* **REQUIREMENTS**
1 > In the article about the Steelers punter, what net punting average did Jordan Berry have in 2017?
2 > Reproduce the article about the Steelers punter word for word, starting at "The Pittsburgh Steelers" and ending at "indicate he is.".

* **EXCERPTED TEXT**
--
The Pittsburgh Steelers reportedly re-signed punter Jordan Berry to one-year contract on Thursday and since then there’s been a lot of talk about his overall effectiveness during the 2017 season. Earlier today, Alex Kozora posted about Berry’s directional punting this past season and how that needs to be considered when measuring his overall effectiveness. In this post, I’m going to look at Berry’s overall raw punting stats from the 2017 season and attempt to show that he isn’t as bad as those numbers might indicate he is.
Below is what I wrote on Twitter Thursday not long after it was reported that Berry was re-signed.
Of the 31 NFL punters in 2017 who had 50 or more punts during the regular season, Jordan Berry’s net average of 39.8 yards was 23rd overall. His 43.2 gross average ranked him 30th overall when compared to those same 31 punters.
If you look at that short paragraph above, it would lead you to believe that Berry wasn’t a very effective punter in 2017. In case you need a quick link to those raw stats, click here.
--
* **MATERIAL**
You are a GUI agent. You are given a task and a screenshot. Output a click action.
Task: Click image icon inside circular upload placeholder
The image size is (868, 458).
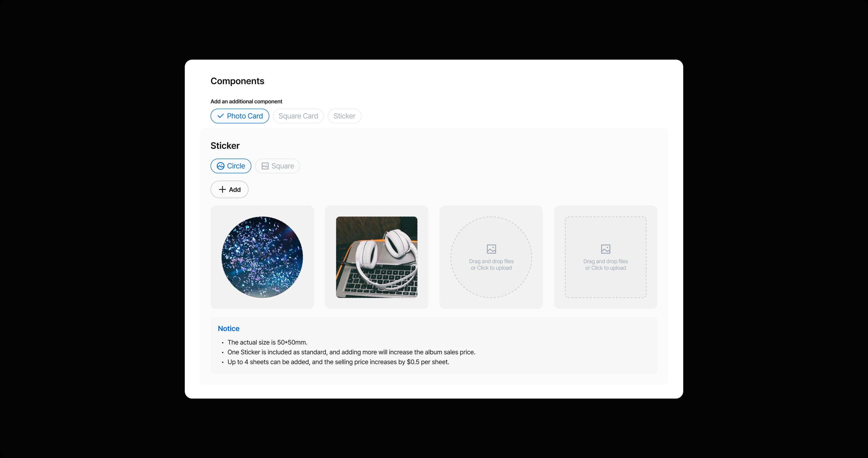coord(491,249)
--
* **EXERCISE SOLUTIONS**
1 > 39.8 yards

2 >
The Pittsburgh Steelers reportedly re-signed punter Jordan Berry to one-year contract on Thursday and since then there’s been a lot of talk about his overall effectiveness during the 2017 season. Earlier today, Alex Kozora posted about Berry’s directional punting this past season and how that needs to be considered when measuring his overall effectiveness. In this post, I’m going to look at Berry’s overall raw punting stats from the 2017 season and attempt to show that he isn’t as bad as those numbers might indicate he is.